After the H&R Block experience I felt qualified to begin preparing taxes. I wanted to start small (by this time I was homeschooling and needed to keep the business small). I’d hoped for about 10 returns a year, so I had to carefully consider my advertising. I wanted cheap or free advertising. First I had a big party to celebrate passing the CPA exam, so all my friends and neighbors knew that now I was a CPA. Then I considered all the organizations I belonged to. The biggest audience was my church, but they frown on using the church directory as a mailing list, so instead I taught a Sunday School class to adults called How to Manage Your Money by Larry Burkett. I also told my pastor I would help anyone in the church who need tax advice and couldn’t afford it. Sometimes you have to offer your services free at first to build a reputation. My next step in advertising was the homeschooling organizations I belong to. They allowed free ads in their newsletter as a way to support the businesses of their members. Then I also put ads in my neighborhood newsletter (at $5/issue). My next steps include doing a postcard mailing to friends, neighbors, associates, my children’s friends and former clients. I have avoided doing newspaper ads because I want a little privacy, since I work from home.
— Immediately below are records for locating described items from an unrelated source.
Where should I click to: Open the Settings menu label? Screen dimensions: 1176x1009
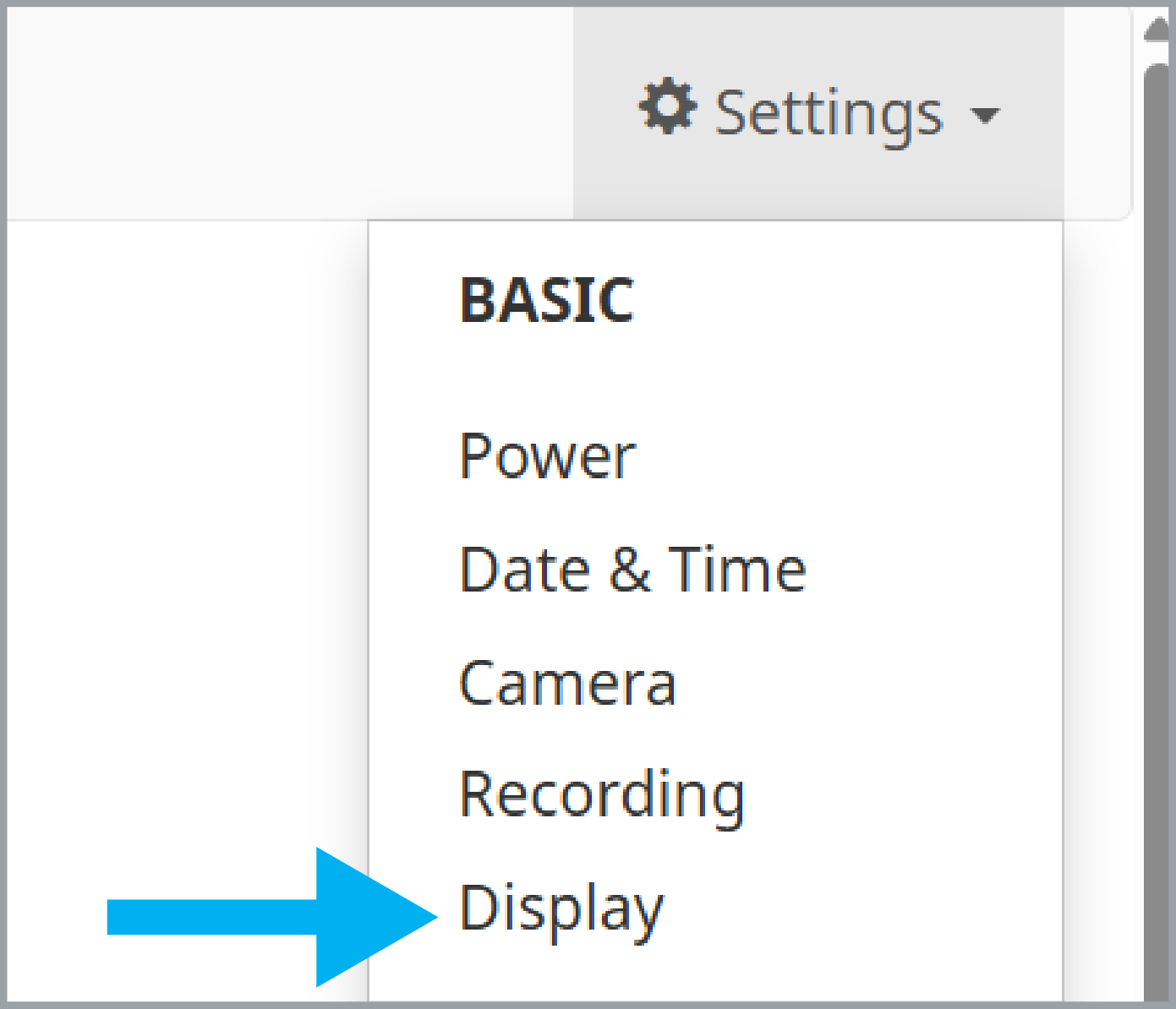point(829,113)
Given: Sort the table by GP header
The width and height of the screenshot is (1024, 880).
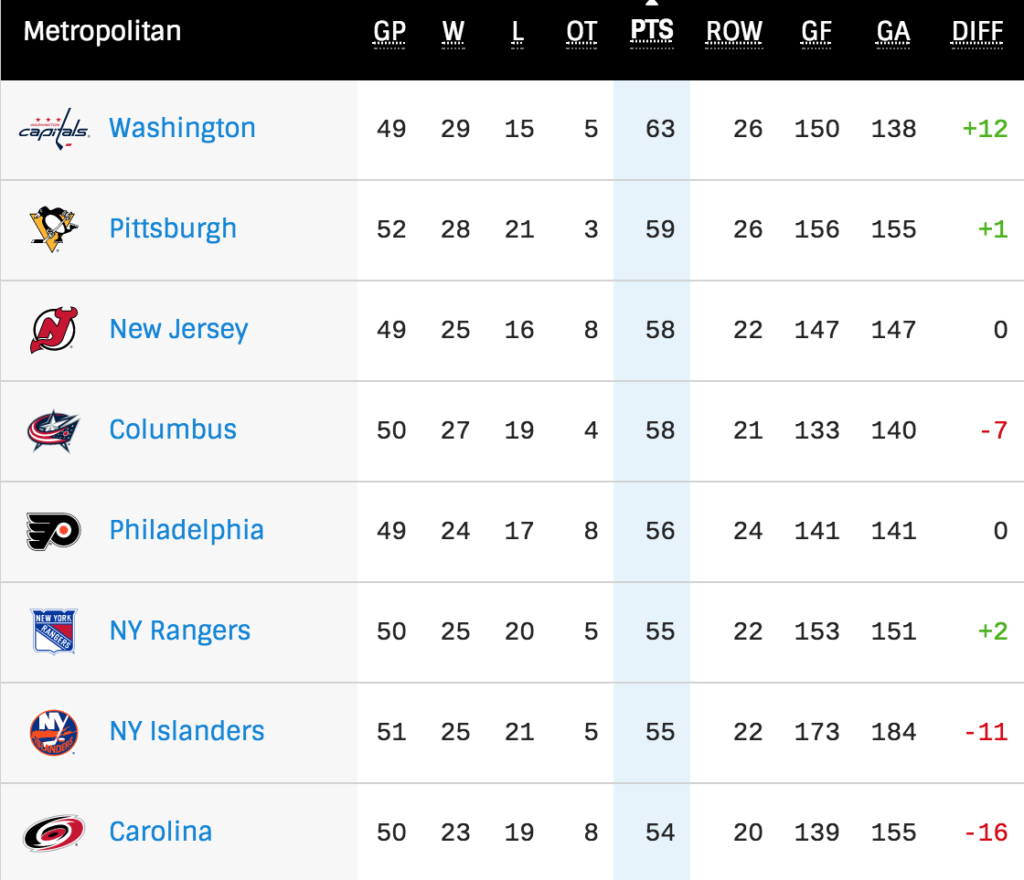Looking at the screenshot, I should pos(390,32).
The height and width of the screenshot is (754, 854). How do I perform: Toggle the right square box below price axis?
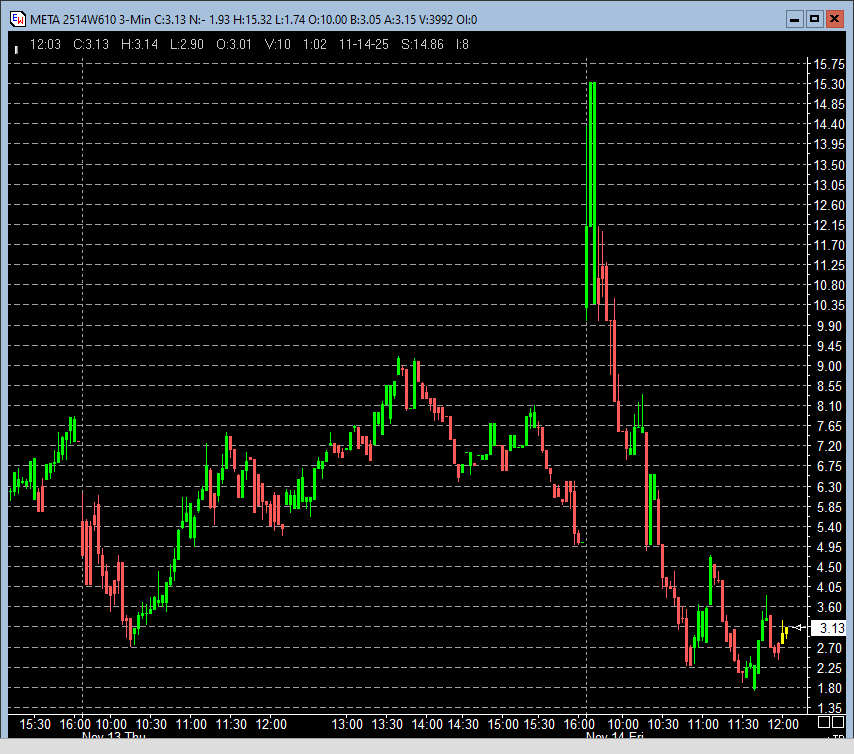837,722
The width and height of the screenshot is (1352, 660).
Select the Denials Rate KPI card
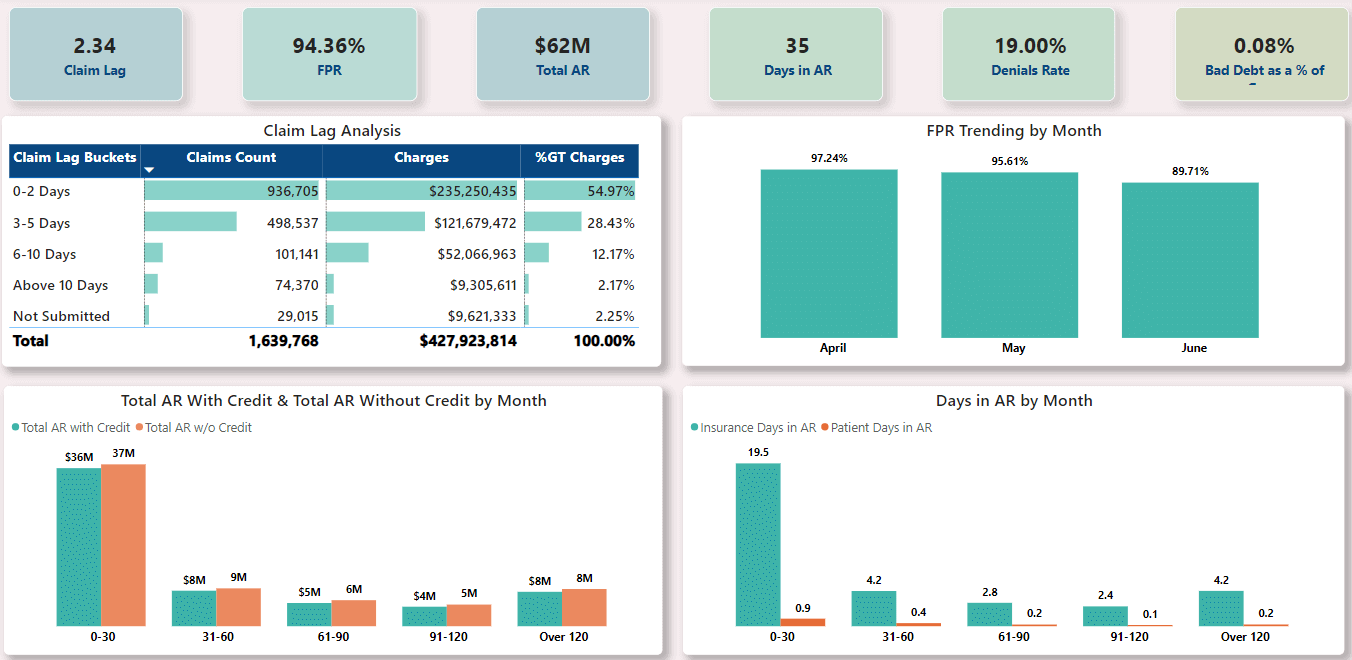[1029, 55]
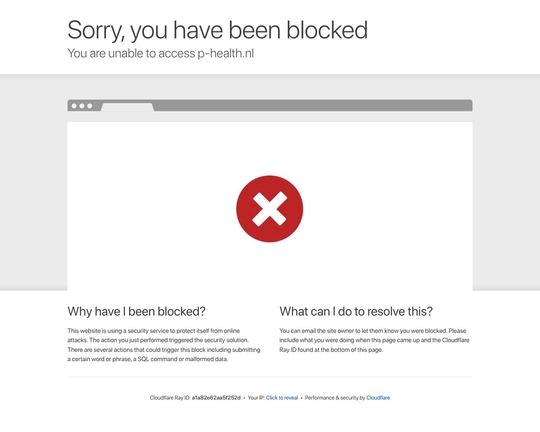The height and width of the screenshot is (432, 540).
Task: Click the 'Cloudflare Ray ID:' label
Action: tap(170, 398)
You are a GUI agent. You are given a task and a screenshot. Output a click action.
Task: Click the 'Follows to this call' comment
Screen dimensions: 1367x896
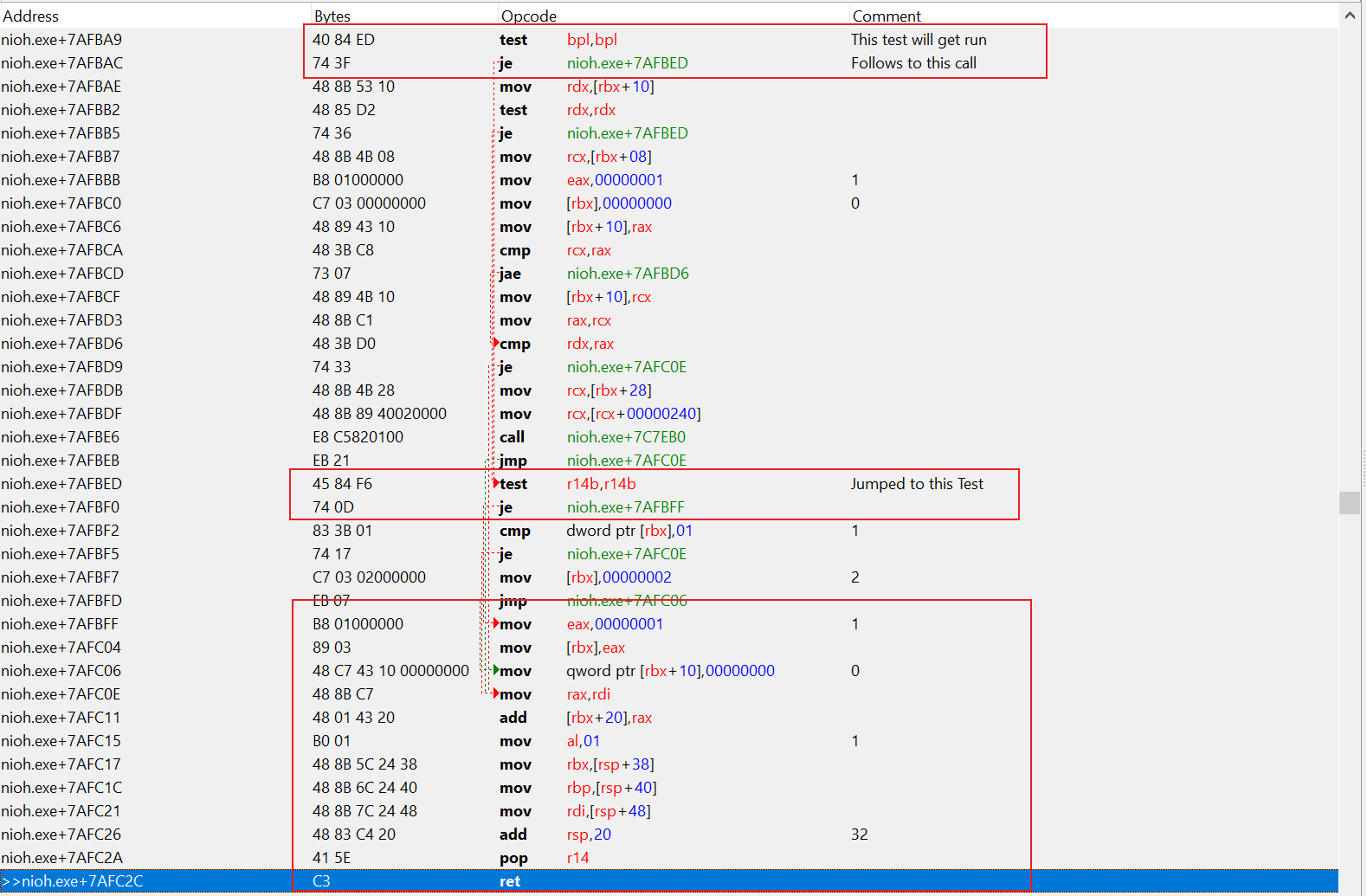[x=913, y=63]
The supplies needed to start a Tax Preparation Business are a computer and printer, tax prep software and some folders for organization. As for software, the first year I used TurboTax Home and Office (cost about $75 including the state software). This year I’m using a program that is specifically for tax preparers called TaxAct (cost $95 including state software). I registered with the IRS as a tax preparer and get their newsletter and Package X (a package of tax forms). I also buy Tax forms on CD for $26 from the IRS since it has all the publications the IRS writes. It’s VERY helpful in researching. I also took the IRS VITA (volunteer tax preparer program) class and got helpful information from them. As your practice grows you may consider belonging to a Tax Preparers organization like National Association of Tax Practitioners (www.natptax.com). It is also important that you spend time and money keeping up with tax law changes. As a CPA I’m required to take continuing education classes. You could take a class or subscribe to a newsletter like Kiplinger’s Tax Letter (800-544-0155) or buy a book like the annual Tax Guides. You owe it to your clients to keep up to date.
As for revenue, I followed H&R Block’s pricing structure. I charge by the form starting with the 1040 for $30. Other forms are usually $5 to $10 each. Schedule C (Business) is $25 plus $25/hour for any bookkeeping needed. I also charge a $10 trip charge if the client wants to meet in their home.